Vastly different in tone and emphasis, Smell of Camphor and The Circle hint at something new in Khatami-era cinema: a return to prerevolutionary fatalism. Smell of Camphor reflects the frustration that Farmanara, who spent most of the 1980s working in film distribution in North America, endured after he returned to Iran and submitted one script after another to authorities. He says his penultimate attempt, drolly titled I Hate Abbas Kiarostami and set in a mental institution, was too readily seen as an indictment of postrevolutionary Iran. But Smell of Camphor is hardly a cheery social portrait. One of its few upbeat moments comes in a news broadcast that shows President Khatami eloquently discoursing on freedom; yet this passage only underscores the difficulties Khatami's followers still face in securing political liberties.

An even bleaker picture is conjured by The Circle. A daisy chain of social oppression in which lower-class women fall before the flails of patriarchy, it phrases its political drama in a way that meshes with Western anti-Iran prejudices. "Little has changed there since Alexander the Great," shrieked a Film Comment reviewer, indicating the age-old biases that Panahi flatters, strategically or not. Noting that it "relentlessly portrays Iran as backward and repressive, and Iranian women as victims unable to transform their lives," Roksana Bahramitash and Homa Hoodfar, writing in the Montreal Gazette, worry that the film "will feed racism in the name of feminism."

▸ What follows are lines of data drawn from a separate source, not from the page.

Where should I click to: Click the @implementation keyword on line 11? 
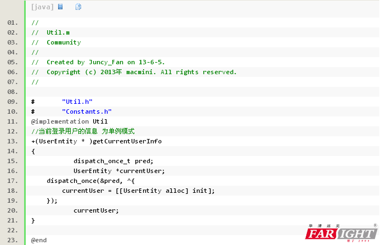tap(60, 121)
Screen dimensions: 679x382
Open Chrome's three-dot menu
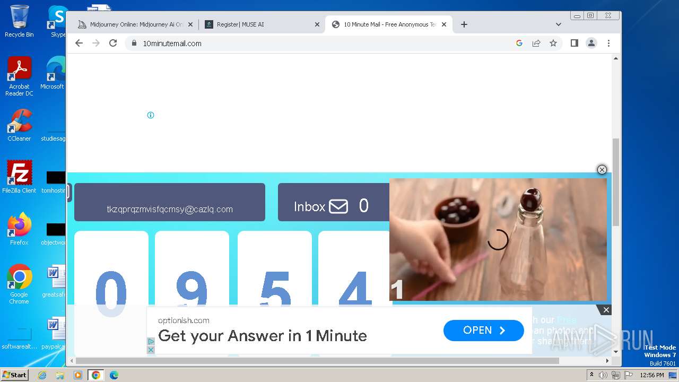pyautogui.click(x=608, y=44)
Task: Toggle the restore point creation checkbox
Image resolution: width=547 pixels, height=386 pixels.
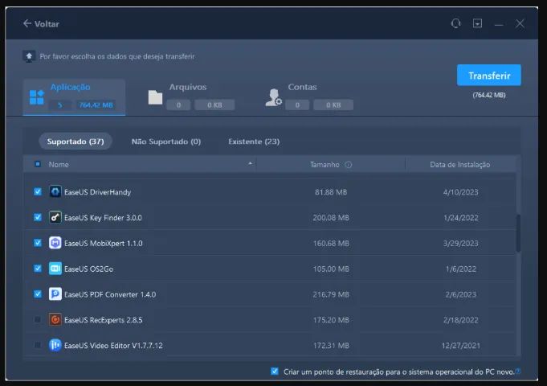Action: pos(275,372)
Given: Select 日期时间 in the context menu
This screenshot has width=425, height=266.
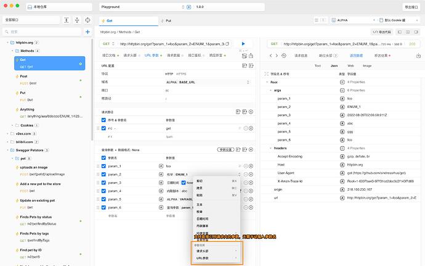Looking at the screenshot, I should [203, 218].
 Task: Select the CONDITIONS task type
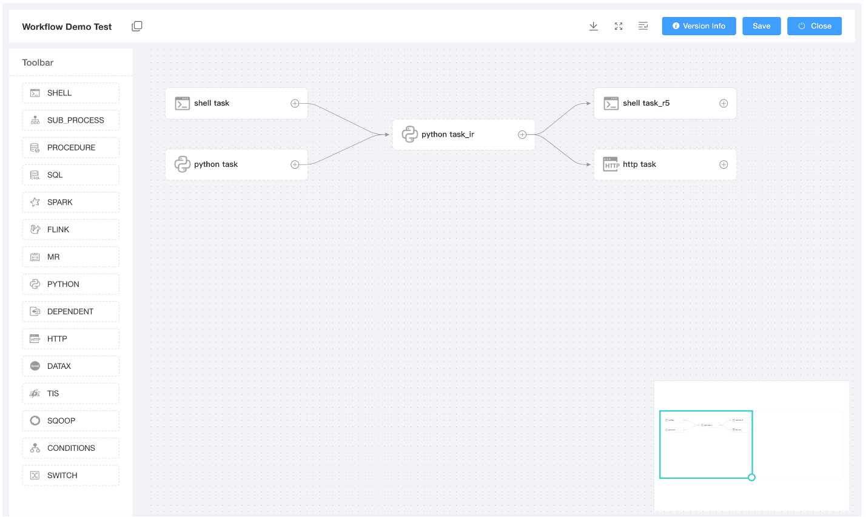(x=70, y=447)
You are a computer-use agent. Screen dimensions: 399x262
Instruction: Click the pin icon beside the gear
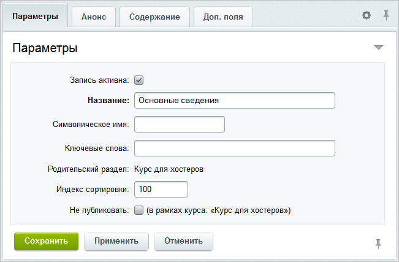tap(386, 15)
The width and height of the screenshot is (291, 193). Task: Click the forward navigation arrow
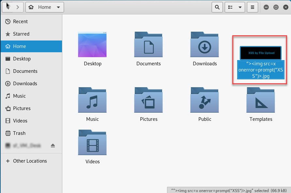click(18, 7)
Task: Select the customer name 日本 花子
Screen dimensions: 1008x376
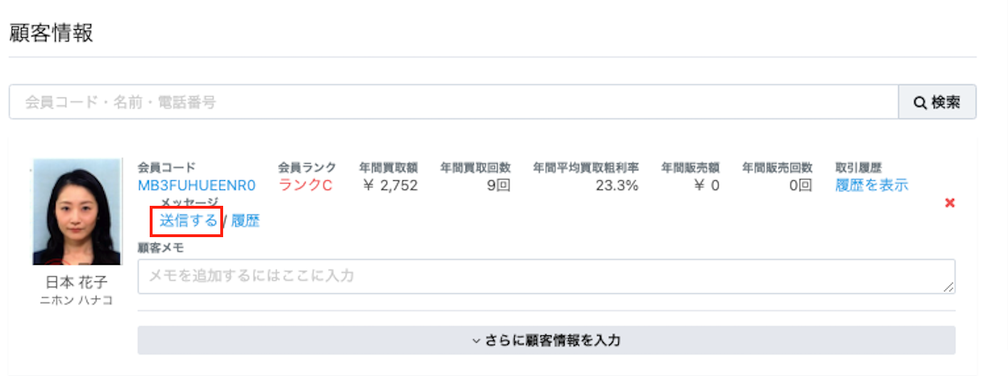Action: click(x=77, y=283)
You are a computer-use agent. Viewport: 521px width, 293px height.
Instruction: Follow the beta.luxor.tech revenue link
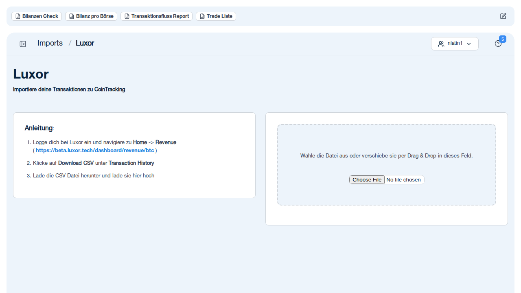pyautogui.click(x=95, y=150)
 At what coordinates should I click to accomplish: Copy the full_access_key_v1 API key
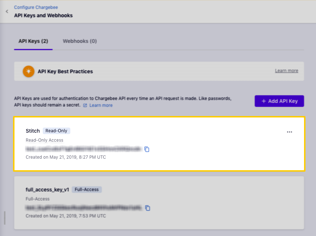[147, 208]
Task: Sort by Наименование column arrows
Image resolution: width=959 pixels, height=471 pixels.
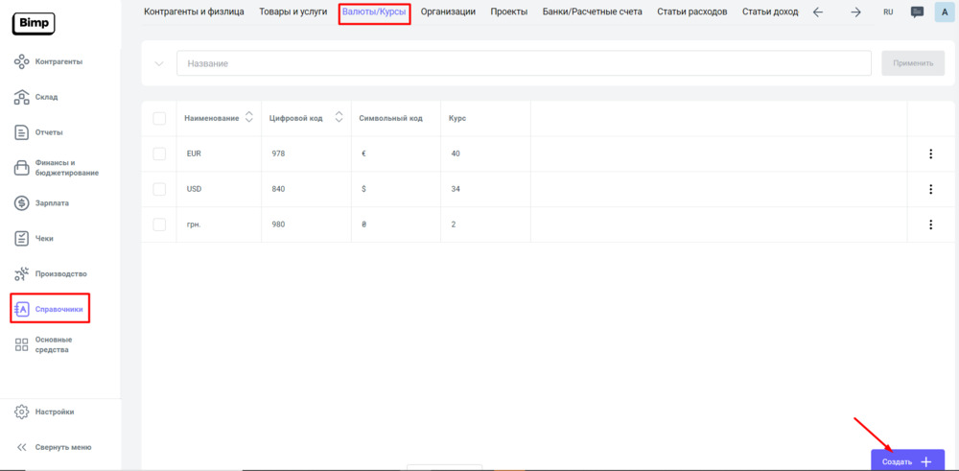Action: tap(249, 118)
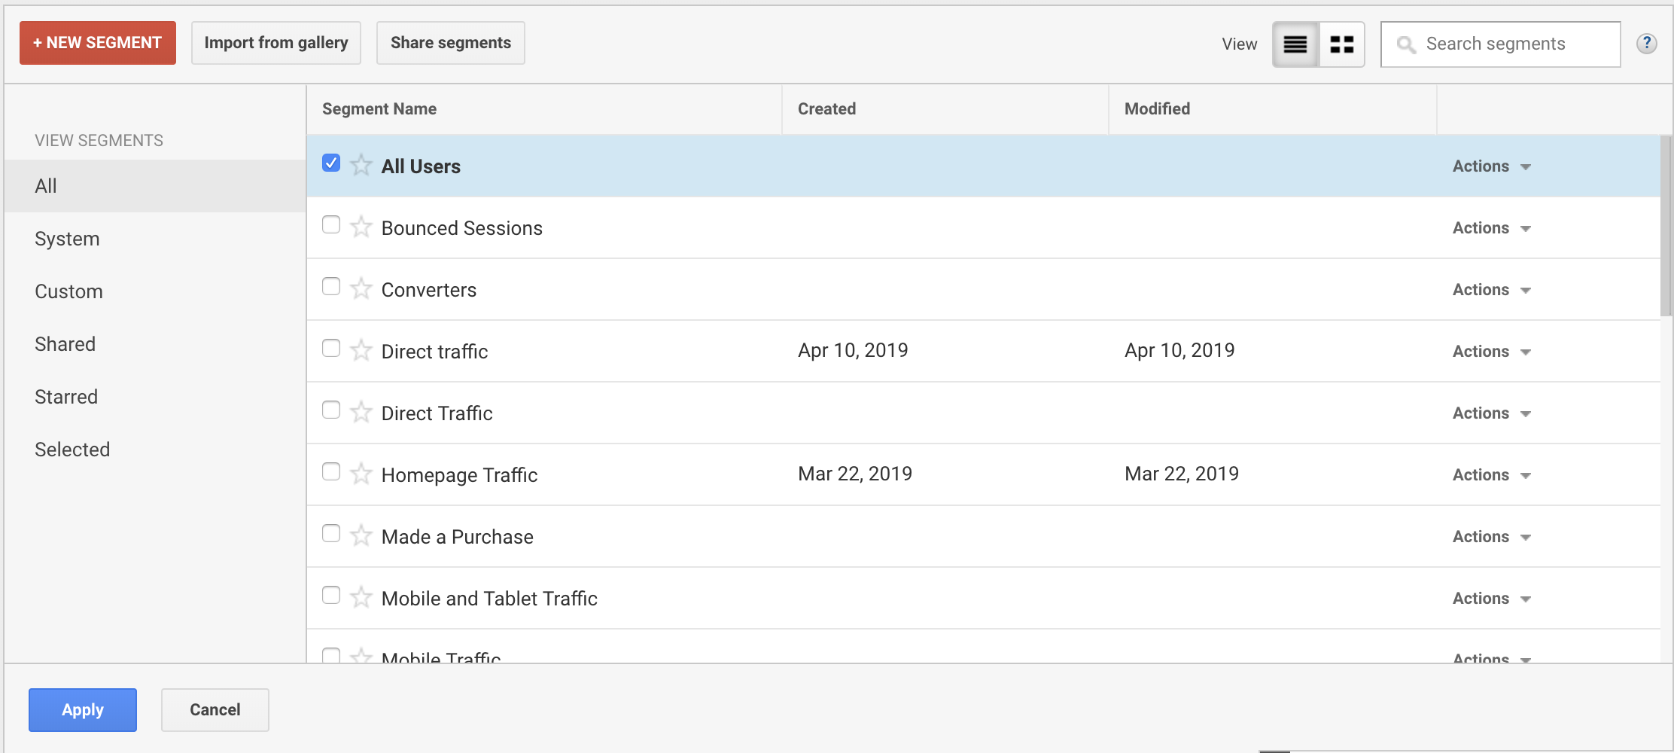Open the help question mark icon
This screenshot has width=1674, height=753.
pyautogui.click(x=1648, y=43)
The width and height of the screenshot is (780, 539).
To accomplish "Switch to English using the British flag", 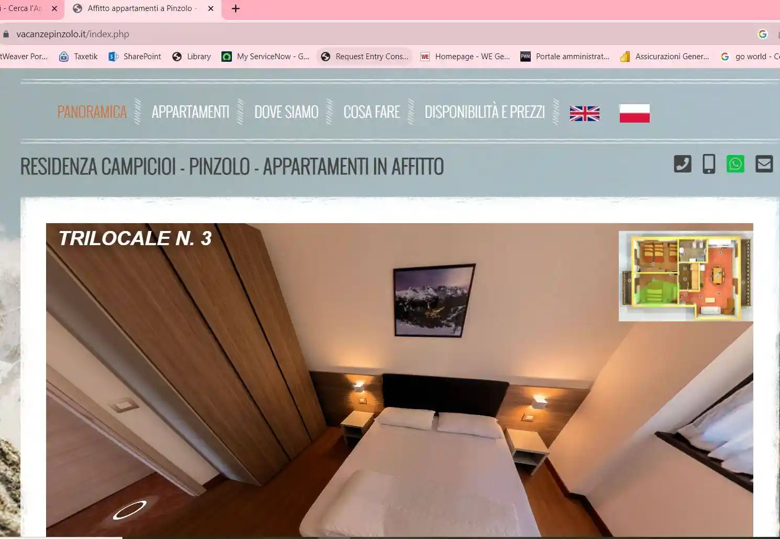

Do such films herald another historical rupture, as their pre-'79 counterparts did? Farmanara believes that the subjects chosen by filmmakers will continue to be affected by the country's fluctuating political situation, which he says is "like the tango. You take one step forward, and then when you are pushed, you take two steps back." Yet he notes that Iran now has three generations of successful, internationally known filmmakers working side by side, from 21-year-old Samira Makhmalbaf to sixtysomethings like Kiarostami. "It's true that with the media and the critics you end up being the flavor of the month, but our success has gone on much longer than such attention usually lasts, and I think it can continue, because this cinema is extremely wealthy in terms of talent."